GAHANNA, Ohio (WCMH) — For two central Ohio women, and generations of customers, late January will mark the end of an era for a storefront that largely stuck to its roots: selling a little bit of everything.
Gahanna Hardware, an old Gahanna mainstay that offers hand tools and paints and wind chimes, is set to shutter at the end of January. In December, owner Twyla Edgell announced the decision via Facebook.
The hardware store’s looming last days — with a targeted Jan. 28 close — bookend near seven decades for a business that has evolved through three locations and three owners.
Edgell has been at the helm since 2014, when she bought Gahanna Hardware from the daughter of Gene Lynch, its original owner. Lynch’s daughter Barbara, now 84, ran the store after her father died. She was the first person Edgell called when Edgell decided to close.
“This was her father’s adventure,” Edgell said in an interview.
For decades, hardware store was ‘a whole family affair’
When Gene Lynch returned to central Ohio from World War II, odd jobs initially sustained him — until he decided to open up his own shop in Amvet Village, on the edge of Linden. Amvet Hardware peddled everything from tools and housewares to children’s toys and dog food.
“You name it, we had it,” Barbara said in an interview.
From fifth grade on, she, her father and her mother Dorris fixed anything neighbors and other customers brought in. The trio mixed colorants, they cut keys, they answered questions. They even cornered the market on a service few other businesses offered then, she said.
“At that time, delivery wasn’t a big thing to do, but since a lot of folks moving in didn’t have cars, we were known to deliver,” Barbara said.
The Lynches eventually relocated to Gahanna, with a then-fresh, now-time-tested name: Gahanna Hardware. The first Gahanna location was on Granville Street, although it now stands on North High Street.
Barbara — no longer a student, but whose work days came and went in front of a Columbus-area classroom teaching high school history — would still work the floor some evenings or over summer break. She was social in nature, so she cherished in-store interactions. “Talking, that was one of my best things,” she said.
In the 1990s, both her mother and father were struggling with their health, so she took over — with decades of lessons from her parents and customers stuffed in her back pocket.
Edgell buys Gahanna Hardware in 2014
By 2014, Barbara’s leg was giving her trouble, and she was ready to find someone to buy her family’s legacy. She found that in Edgell, a traveling hardware saleswoman who frequented Gahanna Hardware and was ready to get off the road.
“She was looking to retire, and I was looking to buy,” Edgell said.
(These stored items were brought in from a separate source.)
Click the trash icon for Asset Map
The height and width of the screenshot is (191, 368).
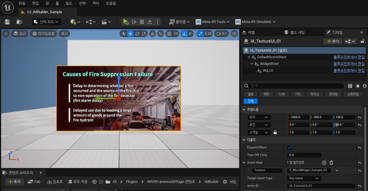pyautogui.click(x=331, y=163)
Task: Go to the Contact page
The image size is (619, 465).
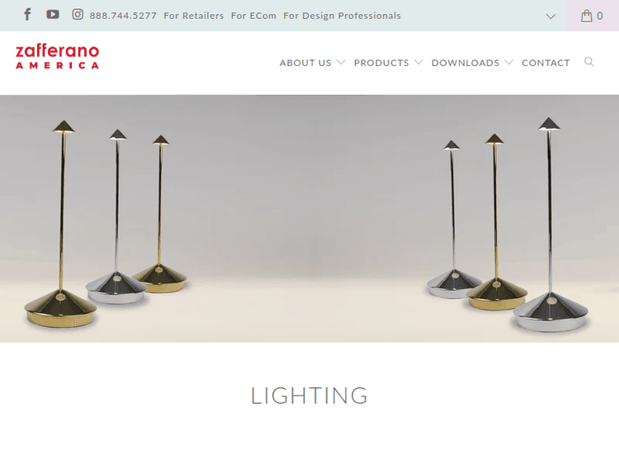Action: coord(546,63)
Barbara felt confident that the store was shifting from one woman in charge to another, reflecting on its earliest days of business.
“Ladies didn’t like to go into stores like that usually because it was all men, and they didn’t necessarily want to ask them questions,” Barbara said. And sometimes the men, she said, “They would look at us and say ‘Where are the guys? Where are the guys?’ We got so tired of hearing that.”
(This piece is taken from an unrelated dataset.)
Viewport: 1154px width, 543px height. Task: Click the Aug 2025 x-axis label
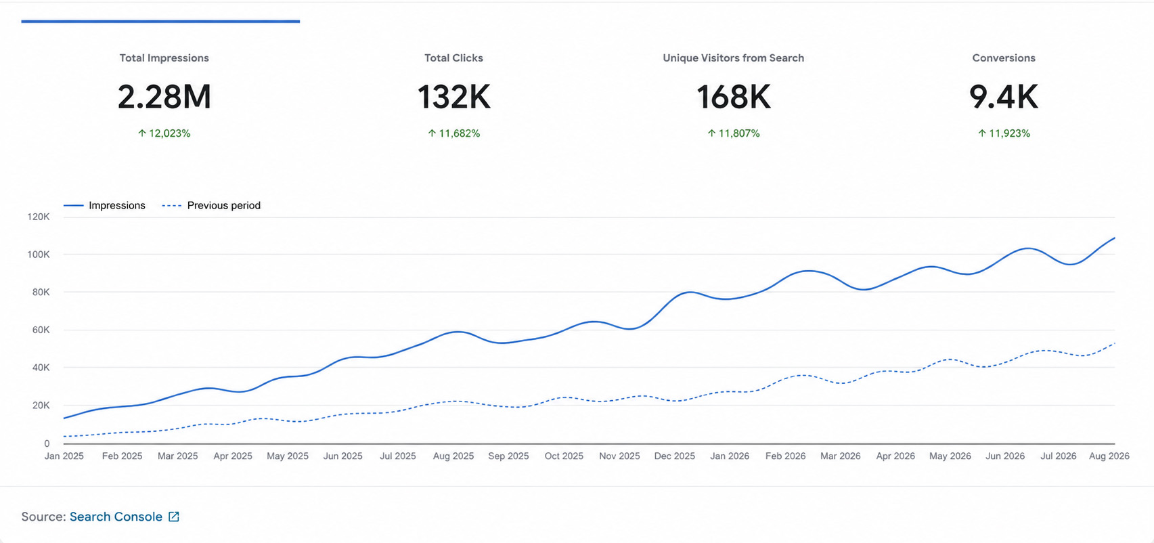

In those first six months under Edgell, Gahanna Hardware got a makeover. She had the storefront remodeled, new shelves installed, and she sought out new wares to offer. In January 2023, it’s challenging to watch customers clear those shelves for good, she said.
Business to close its doors by late January
“I worked so hard to build it,” Edgell said. “I wanted somebody to buy it, that would take it to the next level, continue what I started. When I couldn’t find that, I knew it was time.”
Although she has called Ohio home for the bulk of the last 30 years, Edgell, 61, is originally from West Virginia and wants to retire closer to where she was born and raised.
For the better part of the past two years, supply chain woes prompted by the pandemic left Edgell scrambling to stock the place. “I was out of a lot of popular items: the caulking, paint, all those things that are your bread and butter,” she said.
Challenges aside, it was far from an easy decision to shutter, she said. Edgell will miss her staff, and the flow of regular customers.
“They make me cry because all I have to do is look at them and know that I’m not going to see them coming through everyday anymore,” she said.